Trecho »
============================================================

5.º aniversário de morte - o povo salvadorenho não esquece seu líder
“Frente à ordem de matar seus irmãos deve prevalecer a Lei de Deus, que afirma: NÃO MATARÁS! Ninguém deve obedecer a uma lei imoral (...). Em favor deste povo sofrido, cujos gritos sobem ao céu de maneira sempre mais numerosa, suplico-lhes, peço-lhes, ordeno-lhes em nome de Deus: cesse a repressão!”. Serão as últimas palavras do bispo ao país. No dia seguinte, ele é assassinado por um franco-atirador, enquanto reza a missa na capela do Hospital da Divina Providência. O mandante do crime, major Roberto D’Aubuisson, é reconhecido como responsável, mas nunca foi processado.

1994 – Abre-se o processo de canonização de dom Romero em San Salvador.
1997 – O processo passa para a Congregação das Causas dos Santos em Roma.
2013 – Papa Francisco reabre o processo e quer uma conclusão rápida



3 - Oscar Romero,
25 anos de morte e profecia
Marcelo Barros

Pessoas do mundo inteiro devem visitar El Salvador por ocasião do 25º aniversário do martírio de dom Oscar Romero, arcebispo salvadorenho assassinado em 24 de março de 1980, enquanto celebrava uma missa no Hospital da Divina Providência, onde residia. E encontrarão um país, em alguns aspectos, semelhante e, em outros, diferente de 1980.
A primeira coisa que qualquer pessoa de fora observará é que a pobreza do povo não só continua, mas se agravou. Todos os índices sociais revelam que a concentração de renda em El Salvador e em toda América Latina é ainda mais injusta e escandalosa do que no tempo em que Romero pregava do púlpito: Aquele El Salvador a que Romero se dirigia se espalhou por todo o continente. Hoje, a violência urbana, a corrupção política e a injustiça institucionalizada estão presentes em todos os países.
A violência que matou tanta gente em El Salvador continua assassinando pobres e indefesos. Agora, não se trata mais de repressão militar contra a tentativa de revolução socialista como era a Frente Farabundo Martí para a Libertação Nacional (FMLN) e os diversos grupos de linha revolucionária. A violência é atomizada e se expressa em um clima de confronto que opõe, de um lado, ricos que contratam seguranças particulares e, de outro, marginais que os tentam roubar. Multiplicam-se grupos parapoliciais que assassinam adolescentes e crianças de rua, como aumenta a violência generalizada que, a cada dia, ronda o povo. Há uma tirania mais eficiente e difícil de derrubar, que vem do dogma neoliberal que considera os pobres supérfluos.
Desde os anos 60, a América Central, especialmente Nicarágua, El Salvador e Guatemala viviam uma verdadeira guerra civil com milhares de pessoas assassinadas pelas ditaduras militares que os Estados Unidos impunham a toda região. Em meio a essa situação, monsenhor Romero compreendeu o seu ministério de bispo não como doutrinador religioso ou administrador eclesiástico, e sim como alguém que, em nome de Deus, procura promover entre os salvadorenhos o entendimento e o diálogo. Mas esse acordo só poderia ter como base a justiça e a verdade.

============================================================

Registros fornecidos »
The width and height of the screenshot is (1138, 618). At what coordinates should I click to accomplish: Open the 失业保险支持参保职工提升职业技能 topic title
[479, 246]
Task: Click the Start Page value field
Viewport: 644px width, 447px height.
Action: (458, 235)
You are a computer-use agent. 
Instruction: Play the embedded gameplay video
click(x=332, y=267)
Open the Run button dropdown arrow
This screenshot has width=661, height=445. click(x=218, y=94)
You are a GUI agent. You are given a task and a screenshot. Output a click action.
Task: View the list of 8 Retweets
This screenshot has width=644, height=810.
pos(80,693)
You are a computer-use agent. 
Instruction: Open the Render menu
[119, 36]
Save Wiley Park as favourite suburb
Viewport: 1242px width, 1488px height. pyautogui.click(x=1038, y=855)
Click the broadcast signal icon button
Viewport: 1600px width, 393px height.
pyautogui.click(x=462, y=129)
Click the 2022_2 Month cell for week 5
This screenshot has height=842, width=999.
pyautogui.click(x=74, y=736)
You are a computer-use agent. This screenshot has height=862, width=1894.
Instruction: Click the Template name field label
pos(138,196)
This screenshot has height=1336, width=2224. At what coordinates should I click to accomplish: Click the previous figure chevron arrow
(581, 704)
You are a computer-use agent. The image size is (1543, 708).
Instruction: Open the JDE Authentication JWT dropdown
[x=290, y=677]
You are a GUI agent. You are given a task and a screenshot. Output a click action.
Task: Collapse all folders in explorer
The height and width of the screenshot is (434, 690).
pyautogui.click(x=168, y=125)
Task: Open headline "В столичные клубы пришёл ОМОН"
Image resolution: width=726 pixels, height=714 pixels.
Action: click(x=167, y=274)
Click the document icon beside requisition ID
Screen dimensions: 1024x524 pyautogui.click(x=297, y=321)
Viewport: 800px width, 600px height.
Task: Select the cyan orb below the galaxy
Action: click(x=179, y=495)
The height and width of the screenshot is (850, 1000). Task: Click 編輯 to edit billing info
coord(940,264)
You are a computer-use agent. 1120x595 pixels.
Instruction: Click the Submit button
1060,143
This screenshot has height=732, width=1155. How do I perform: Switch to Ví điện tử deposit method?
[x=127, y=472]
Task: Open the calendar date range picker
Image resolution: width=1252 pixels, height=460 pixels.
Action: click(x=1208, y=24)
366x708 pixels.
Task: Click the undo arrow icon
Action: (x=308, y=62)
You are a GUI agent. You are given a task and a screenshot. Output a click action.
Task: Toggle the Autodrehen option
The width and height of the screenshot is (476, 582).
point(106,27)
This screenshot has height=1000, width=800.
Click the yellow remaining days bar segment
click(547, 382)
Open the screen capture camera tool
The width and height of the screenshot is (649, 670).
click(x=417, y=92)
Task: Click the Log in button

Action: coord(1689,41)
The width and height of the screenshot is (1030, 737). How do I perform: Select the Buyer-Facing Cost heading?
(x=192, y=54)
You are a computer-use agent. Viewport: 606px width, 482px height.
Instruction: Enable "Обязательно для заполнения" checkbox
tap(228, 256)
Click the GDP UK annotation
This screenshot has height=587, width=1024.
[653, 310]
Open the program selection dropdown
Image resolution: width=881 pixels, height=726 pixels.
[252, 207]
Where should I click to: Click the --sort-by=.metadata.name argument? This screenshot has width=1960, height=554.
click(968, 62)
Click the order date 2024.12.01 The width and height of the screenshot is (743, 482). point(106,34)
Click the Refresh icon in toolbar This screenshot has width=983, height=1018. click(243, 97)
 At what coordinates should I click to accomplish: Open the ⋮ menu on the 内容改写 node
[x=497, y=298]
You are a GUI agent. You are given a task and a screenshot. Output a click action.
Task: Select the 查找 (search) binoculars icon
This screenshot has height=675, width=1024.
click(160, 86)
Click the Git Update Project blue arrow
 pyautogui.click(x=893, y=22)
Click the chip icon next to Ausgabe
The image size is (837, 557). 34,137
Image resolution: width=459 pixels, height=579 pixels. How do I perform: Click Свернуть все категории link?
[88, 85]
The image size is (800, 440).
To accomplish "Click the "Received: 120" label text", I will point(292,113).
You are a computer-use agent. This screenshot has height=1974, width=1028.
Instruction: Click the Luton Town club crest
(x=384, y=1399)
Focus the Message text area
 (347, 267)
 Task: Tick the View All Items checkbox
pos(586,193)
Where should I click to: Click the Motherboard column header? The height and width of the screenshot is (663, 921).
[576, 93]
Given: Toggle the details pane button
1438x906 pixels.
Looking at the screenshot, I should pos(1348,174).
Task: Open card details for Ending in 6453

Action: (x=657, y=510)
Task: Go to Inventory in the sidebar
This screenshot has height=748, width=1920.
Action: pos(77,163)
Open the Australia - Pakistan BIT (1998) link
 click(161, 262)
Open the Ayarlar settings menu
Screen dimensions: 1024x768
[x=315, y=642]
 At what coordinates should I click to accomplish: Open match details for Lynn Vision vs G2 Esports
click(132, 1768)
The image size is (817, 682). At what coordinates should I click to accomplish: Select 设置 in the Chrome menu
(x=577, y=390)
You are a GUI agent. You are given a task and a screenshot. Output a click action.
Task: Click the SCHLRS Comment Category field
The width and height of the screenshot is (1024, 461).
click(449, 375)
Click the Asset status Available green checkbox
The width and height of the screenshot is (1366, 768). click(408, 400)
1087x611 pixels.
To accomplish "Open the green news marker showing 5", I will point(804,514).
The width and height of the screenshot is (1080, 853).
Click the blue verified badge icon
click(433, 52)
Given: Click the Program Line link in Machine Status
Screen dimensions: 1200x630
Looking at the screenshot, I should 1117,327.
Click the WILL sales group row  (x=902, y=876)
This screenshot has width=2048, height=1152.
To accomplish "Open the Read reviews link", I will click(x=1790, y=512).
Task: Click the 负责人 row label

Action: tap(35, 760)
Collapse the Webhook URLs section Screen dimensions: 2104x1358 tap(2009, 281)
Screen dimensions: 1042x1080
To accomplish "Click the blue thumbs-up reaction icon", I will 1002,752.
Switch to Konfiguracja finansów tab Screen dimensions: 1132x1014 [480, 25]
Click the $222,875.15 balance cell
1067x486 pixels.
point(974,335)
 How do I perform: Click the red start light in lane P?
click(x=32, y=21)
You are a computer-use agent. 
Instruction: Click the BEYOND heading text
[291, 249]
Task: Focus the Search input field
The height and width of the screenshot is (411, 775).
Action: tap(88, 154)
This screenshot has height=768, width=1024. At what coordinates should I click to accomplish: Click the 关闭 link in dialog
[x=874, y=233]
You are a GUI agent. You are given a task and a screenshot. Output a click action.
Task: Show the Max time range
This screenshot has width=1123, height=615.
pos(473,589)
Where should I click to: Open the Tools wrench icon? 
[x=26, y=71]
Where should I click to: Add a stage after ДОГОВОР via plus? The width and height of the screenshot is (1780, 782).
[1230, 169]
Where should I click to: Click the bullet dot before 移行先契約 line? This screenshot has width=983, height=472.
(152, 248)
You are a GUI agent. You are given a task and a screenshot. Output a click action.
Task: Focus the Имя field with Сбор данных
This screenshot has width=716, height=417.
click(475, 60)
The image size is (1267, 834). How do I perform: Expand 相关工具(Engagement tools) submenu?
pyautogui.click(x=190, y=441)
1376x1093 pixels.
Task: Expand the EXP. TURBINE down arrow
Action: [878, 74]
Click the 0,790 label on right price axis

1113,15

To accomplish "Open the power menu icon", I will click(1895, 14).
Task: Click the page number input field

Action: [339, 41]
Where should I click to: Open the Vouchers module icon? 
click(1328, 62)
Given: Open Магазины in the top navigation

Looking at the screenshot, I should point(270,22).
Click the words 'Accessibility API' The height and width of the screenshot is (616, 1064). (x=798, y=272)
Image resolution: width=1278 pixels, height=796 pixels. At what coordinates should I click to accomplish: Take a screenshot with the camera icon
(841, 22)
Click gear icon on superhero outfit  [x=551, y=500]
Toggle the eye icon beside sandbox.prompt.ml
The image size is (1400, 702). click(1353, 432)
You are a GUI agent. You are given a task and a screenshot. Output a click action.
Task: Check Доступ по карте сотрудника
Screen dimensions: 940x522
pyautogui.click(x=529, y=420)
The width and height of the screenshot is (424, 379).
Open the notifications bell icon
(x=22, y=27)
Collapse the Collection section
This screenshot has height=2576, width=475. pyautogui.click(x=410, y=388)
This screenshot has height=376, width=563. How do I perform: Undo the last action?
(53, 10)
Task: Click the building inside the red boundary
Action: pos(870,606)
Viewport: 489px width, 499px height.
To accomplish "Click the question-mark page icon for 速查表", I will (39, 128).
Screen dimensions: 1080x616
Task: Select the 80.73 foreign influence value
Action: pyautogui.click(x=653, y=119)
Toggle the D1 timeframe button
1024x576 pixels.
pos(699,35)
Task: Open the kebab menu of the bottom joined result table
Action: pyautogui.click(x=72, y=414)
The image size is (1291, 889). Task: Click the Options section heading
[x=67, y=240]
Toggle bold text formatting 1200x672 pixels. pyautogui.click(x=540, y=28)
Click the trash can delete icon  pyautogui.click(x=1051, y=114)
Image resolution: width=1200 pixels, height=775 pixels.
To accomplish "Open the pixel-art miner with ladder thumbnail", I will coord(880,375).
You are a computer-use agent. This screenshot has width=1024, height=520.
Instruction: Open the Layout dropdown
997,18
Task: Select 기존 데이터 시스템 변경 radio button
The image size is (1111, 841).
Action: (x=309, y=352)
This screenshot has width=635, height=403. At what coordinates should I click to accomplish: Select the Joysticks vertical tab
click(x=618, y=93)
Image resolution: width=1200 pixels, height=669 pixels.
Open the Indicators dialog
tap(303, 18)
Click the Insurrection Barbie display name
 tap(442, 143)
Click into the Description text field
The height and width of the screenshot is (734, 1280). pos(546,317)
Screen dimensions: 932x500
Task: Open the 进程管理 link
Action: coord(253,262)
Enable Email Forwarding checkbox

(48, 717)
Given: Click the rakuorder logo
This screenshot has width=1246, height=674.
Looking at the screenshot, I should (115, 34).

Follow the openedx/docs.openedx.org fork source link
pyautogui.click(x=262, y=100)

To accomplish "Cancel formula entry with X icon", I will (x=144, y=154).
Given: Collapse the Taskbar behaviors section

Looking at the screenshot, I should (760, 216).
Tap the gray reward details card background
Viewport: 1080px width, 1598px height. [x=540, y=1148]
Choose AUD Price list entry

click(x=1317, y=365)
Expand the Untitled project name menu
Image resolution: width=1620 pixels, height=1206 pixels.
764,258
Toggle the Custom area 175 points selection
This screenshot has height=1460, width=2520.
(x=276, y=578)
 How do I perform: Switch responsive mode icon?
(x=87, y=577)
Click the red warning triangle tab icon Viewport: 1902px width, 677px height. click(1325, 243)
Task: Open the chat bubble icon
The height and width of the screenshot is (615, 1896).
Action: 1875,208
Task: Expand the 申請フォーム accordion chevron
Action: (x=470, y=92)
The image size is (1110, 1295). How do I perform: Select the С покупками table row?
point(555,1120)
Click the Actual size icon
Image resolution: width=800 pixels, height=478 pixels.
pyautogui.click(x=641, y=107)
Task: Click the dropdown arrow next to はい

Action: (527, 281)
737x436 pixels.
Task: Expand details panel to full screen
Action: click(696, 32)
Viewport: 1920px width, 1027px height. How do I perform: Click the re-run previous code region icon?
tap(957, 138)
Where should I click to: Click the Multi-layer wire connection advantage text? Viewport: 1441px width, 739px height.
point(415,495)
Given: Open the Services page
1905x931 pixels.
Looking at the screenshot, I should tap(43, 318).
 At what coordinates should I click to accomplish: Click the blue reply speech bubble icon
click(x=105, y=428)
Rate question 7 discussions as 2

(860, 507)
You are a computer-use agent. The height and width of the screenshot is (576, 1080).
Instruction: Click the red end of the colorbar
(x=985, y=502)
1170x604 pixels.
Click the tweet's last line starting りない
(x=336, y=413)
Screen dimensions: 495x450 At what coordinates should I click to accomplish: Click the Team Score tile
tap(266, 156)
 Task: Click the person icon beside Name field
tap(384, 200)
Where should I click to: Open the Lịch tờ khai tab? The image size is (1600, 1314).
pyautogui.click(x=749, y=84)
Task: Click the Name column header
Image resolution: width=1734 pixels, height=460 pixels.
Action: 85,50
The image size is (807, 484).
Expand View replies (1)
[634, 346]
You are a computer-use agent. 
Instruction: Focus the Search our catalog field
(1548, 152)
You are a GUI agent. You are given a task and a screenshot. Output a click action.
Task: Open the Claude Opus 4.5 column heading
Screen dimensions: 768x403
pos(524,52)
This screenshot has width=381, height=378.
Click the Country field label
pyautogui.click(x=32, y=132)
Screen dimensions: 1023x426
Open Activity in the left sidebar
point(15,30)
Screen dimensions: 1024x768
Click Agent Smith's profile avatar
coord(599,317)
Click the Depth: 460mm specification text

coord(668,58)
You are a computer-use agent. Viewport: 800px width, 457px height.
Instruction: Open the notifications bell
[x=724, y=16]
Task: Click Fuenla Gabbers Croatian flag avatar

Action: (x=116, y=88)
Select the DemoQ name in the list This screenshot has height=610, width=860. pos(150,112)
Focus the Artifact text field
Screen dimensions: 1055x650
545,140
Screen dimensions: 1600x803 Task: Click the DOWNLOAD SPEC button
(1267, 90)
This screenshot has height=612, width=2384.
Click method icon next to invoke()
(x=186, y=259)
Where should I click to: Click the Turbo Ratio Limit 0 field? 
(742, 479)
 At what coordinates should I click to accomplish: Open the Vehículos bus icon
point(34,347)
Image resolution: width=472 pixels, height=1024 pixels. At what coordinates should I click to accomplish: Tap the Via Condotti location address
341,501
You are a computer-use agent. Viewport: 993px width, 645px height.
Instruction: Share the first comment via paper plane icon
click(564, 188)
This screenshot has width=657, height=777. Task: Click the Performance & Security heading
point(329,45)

============================================================

Complete o seguinte »
A) Transcreva, do texto sobre dom Oscar Romero, a parte que se abre com as palavras que contêm "5.º aniversário de" e se fecha com "Santos em Roma.".
B) Escreva a continuação do texto sobre dom Oscar Romero a partir da última frase apresentada.
Os registros não têm nenhum papel aqui.

Resultados esperados »
A)
5.º aniversário de morte - o povo salvadorenho não esquece seu líder
“Frente à ordem de matar seus irmãos deve prevalecer a Lei de Deus, que afirma: NÃO MATARÁS! Ninguém deve obedecer a uma lei imoral (...). Em favor deste povo sofrido, cujos gritos sobem ao céu de maneira sempre mais numerosa, suplico-lhes, peço-lhes, ordeno-lhes em nome de Deus: cesse a repressão!”. Serão as últimas palavras do bispo ao país. No dia seguinte, ele é assassinado por um franco-atirador, enquanto reza a missa na capela do Hospital da Divina Providência. O mandante do crime, major Roberto D’Aubuisson, é reconhecido como responsável, mas nunca foi processado.

1994 – Abre-se o processo de canonização de dom Romero em San Salvador.
1997 – O processo passa para a Congregação das Causas dos Santos em Roma.

B)
NÃO-VIOLÊNCIA/ATIVA
O compromisso com a paz não é passividade nem neutralidade diante da injustiça. Romero não hesitou em denunciar os abusos do poder e as injustiças praticadas pelos militares. Por isso, os poderosos passaram a vê-lo como ameaça. Mataram alguns de seus auxiliares para amedrontá-lo. Nos três anos em que foi arcebispo, seis padres da arquidiocese foram assassinados, além de muitos catequistas, leigos e agentes de pastoral. Antes de assassiná-lo fisicamente, os adversários tentaram, por todos os meios, desacreditar e desmoralizar sua atuação. Frequentemente, circulavam folhetos acusando o arcebispo de "comunista infiltrado na Igreja" ou de "vendido aos grupos subversivos". No mesmo dia em que ele foi assassinado, uma folha circulava chamando-o de "psicopata e mentiroso", por acusar o glorioso exército nacional de assassinar a sangue frio dezenas de lavradores indefesos na fazenda Colima.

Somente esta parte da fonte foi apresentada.